[Start of Attachment]
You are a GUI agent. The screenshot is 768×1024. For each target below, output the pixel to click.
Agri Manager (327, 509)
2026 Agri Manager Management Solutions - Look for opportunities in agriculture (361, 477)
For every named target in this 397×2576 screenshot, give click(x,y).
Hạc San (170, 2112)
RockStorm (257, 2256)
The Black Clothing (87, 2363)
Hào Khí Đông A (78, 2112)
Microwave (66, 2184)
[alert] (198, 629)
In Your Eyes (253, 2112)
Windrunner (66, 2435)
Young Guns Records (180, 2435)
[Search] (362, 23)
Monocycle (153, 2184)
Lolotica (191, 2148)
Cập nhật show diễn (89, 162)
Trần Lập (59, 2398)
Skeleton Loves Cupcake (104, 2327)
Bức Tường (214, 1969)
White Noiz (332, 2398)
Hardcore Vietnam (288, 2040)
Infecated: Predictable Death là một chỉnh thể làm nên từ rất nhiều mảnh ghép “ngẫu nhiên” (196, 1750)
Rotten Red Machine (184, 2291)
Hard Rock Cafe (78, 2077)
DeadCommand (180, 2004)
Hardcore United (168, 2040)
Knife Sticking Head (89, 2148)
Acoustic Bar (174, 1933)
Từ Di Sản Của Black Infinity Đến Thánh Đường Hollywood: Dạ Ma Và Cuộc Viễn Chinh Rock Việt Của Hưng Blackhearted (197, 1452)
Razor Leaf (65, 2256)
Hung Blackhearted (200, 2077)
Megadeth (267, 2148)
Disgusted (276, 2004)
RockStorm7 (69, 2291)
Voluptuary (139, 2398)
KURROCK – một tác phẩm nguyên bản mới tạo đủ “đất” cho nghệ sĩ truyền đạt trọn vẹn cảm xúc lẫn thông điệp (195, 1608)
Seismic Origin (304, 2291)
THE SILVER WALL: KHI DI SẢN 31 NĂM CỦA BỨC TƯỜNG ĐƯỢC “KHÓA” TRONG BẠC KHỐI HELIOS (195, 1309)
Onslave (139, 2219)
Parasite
[End of Attachment]
Exercise aim » Copy only this part of the entries above: the line with "Windrunner (66, 2435)", the line with "Seismic Origin (304, 2291)", and the lines between, all exactly as written.

Answer to this task »
Windrunner (66, 2435)
Young Guns Records (180, 2435)
[Search] (362, 23)
Monocycle (153, 2184)
Lolotica (191, 2148)
Cập nhật show diễn (89, 162)
Trần Lập (59, 2398)
Skeleton Loves Cupcake (104, 2327)
Bức Tường (214, 1969)
White Noiz (332, 2398)
Hardcore Vietnam (288, 2040)
Infecated: Predictable Death là một chỉnh thể làm nên từ rất nhiều mảnh ghép “ngẫu nhiên” (196, 1750)
Rotten Red Machine (184, 2291)
Hard Rock Cafe (78, 2077)
DeadCommand (180, 2004)
Hardcore United (168, 2040)
Knife Sticking Head (89, 2148)
Acoustic Bar (174, 1933)
Từ Di Sản Của Black Infinity Đến Thánh Đường Hollywood: Dạ Ma Và Cuộc Viễn Chinh Rock Việt Của Hưng Blackhearted (197, 1452)
Razor Leaf (65, 2256)
Hung Blackhearted (200, 2077)
Megadeth (267, 2148)
Disgusted (276, 2004)
RockStorm7 (69, 2291)
Voluptuary (139, 2398)
KURROCK – một tác phẩm nguyên bản mới tạo đủ “đất” cho nghệ sĩ truyền đạt trọn vẹn cảm xúc lẫn thông điệp (195, 1608)
Seismic Origin (304, 2291)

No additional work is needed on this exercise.